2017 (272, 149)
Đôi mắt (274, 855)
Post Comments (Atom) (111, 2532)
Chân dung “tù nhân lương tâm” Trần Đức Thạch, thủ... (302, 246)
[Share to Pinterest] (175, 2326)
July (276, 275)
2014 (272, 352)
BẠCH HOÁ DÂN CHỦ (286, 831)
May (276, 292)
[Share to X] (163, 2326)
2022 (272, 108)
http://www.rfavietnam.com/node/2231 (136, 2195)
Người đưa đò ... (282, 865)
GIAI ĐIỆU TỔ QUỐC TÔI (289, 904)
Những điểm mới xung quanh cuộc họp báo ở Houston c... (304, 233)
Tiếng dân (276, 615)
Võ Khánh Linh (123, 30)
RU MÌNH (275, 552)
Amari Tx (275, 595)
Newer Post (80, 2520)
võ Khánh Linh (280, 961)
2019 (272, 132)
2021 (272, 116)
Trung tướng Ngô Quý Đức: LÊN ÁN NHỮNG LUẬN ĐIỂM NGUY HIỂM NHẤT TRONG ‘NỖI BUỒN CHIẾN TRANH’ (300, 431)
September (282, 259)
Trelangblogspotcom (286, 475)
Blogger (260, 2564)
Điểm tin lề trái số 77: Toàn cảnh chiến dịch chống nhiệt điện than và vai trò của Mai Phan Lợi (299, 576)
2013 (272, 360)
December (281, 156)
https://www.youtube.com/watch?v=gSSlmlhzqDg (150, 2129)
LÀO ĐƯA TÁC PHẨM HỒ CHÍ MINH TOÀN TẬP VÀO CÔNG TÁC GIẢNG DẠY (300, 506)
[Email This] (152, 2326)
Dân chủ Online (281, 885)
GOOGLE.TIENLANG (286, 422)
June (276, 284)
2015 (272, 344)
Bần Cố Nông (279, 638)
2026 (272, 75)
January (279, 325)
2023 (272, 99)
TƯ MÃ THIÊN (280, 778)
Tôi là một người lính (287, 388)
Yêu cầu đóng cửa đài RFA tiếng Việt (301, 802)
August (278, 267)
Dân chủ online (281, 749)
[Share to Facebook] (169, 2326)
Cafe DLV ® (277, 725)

-- -- --

> **ABOUT THIS TASK**
Your answer must be the complete listing, repeated exactly.

> **RESPONSE FOR THIS EXERCISE**
2017 (272, 149)
Đôi mắt (274, 855)
Post Comments (Atom) (111, 2532)
Chân dung “tù nhân lương tâm” Trần Đức Thạch, thủ... (302, 246)
[Share to Pinterest] (175, 2326)
July (276, 275)
2014 (272, 352)
BẠCH HOÁ DÂN CHỦ (286, 831)
May (276, 292)
[Share to X] (163, 2326)
2022 (272, 108)
http://www.rfavietnam.com/node/2231 (136, 2195)
Người đưa đò ... (282, 865)
GIAI ĐIỆU TỔ QUỐC TÔI (289, 904)
Những điểm mới xung quanh cuộc họp báo ở Houston c... (304, 233)
Tiếng dân (276, 615)
Võ Khánh Linh (123, 30)
RU MÌNH (275, 552)
Amari Tx (275, 595)
Newer Post (80, 2520)
võ Khánh Linh (280, 961)
2019 (272, 132)
2021 (272, 116)
Trung tướng Ngô Quý Đức: LÊN ÁN NHỮNG LUẬN ĐIỂM NGUY HIỂM NHẤT TRONG ‘NỖI BUỒN CHIẾN TRANH’ (300, 431)
September (282, 259)
Trelangblogspotcom (286, 475)
Blogger (260, 2564)
Điểm tin lề trái số 77: Toàn cảnh chiến dịch chống nhiệt điện than và vai trò của Mai Phan Lợi (299, 576)
2013 (272, 360)
December (281, 156)
https://www.youtube.com/watch?v=gSSlmlhzqDg (150, 2129)
LÀO ĐƯA TÁC PHẨM HỒ CHÍ MINH TOÀN TẬP VÀO CÔNG TÁC GIẢNG DẠY (300, 506)
[Email This] (152, 2326)
Dân chủ Online (281, 885)
GOOGLE.TIENLANG (286, 422)
June (276, 284)
2015 (272, 344)
Bần Cố Nông (279, 638)
2026 (272, 75)
January (279, 325)
2023 (272, 99)
TƯ MÃ THIÊN (280, 778)
Tôi là một người lính (287, 388)
Yêu cầu đóng cửa đài RFA tiếng Việt (301, 802)
August (278, 267)
Dân chủ online (281, 749)
[Share to Facebook] (169, 2326)
Cafe DLV ® (277, 725)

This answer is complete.